The Groundworks Behind Arch & Rec

 

Before architecture, before the dream of designing stadiums, I fell in love with running. Endurance was my first language. Track, road, grass—those were the places I learned how far effort could take me.

I’m finding my way back now. Not as a professional, not quite as the runner I once was, but somewhere in between: an amateur trying again. Years away in graduate school reshaped my identity, but the pull of running has a way of returning, ever so steady, ever so hard, yet addicting.

 
 
 

Summer Track Workout of 2020 with my best friend and high school teammate at our high school

 
 

Running has always carried weight for me—more than times or medals. Training as a Division I athlete at Michigan State, chasing miles as a semi-pro with Hoka, or lacing up today with the single aim of being consistent in training—it’s the same spectrum of emotions. Belief. Frustration. Endorphins after a run. The sharp taste of missed expectations. The quiet satisfaction of a stride that feels right. These feelings live in places: the Golden Gate Park track at dusk post 1k repeats, a stretch of trail in fall air after a 14-mile long run, the strands of grass underfoot during barefoot strides at Michigan State University.

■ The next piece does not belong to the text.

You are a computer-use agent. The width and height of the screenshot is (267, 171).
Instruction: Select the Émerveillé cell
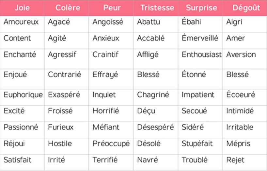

From 2014 to 2019, I filled training journals with every thought, every split, every stumble. In my final year, I pulled the most meaningful entries together into a small series I called Superhuman vol.1. They became a remembrance of feeling into poetry—not of perfect entries of success, but of persistent memories.

What follows is a return to those pages. Fragments of pain and exhilaration, discipline and doubt. Shared in the hope that, wherever you are in your own miles, they’ll resonate. Because at every level, we all run through the same terrain: the work, the joy, the fight to keep going in the spaces that move us.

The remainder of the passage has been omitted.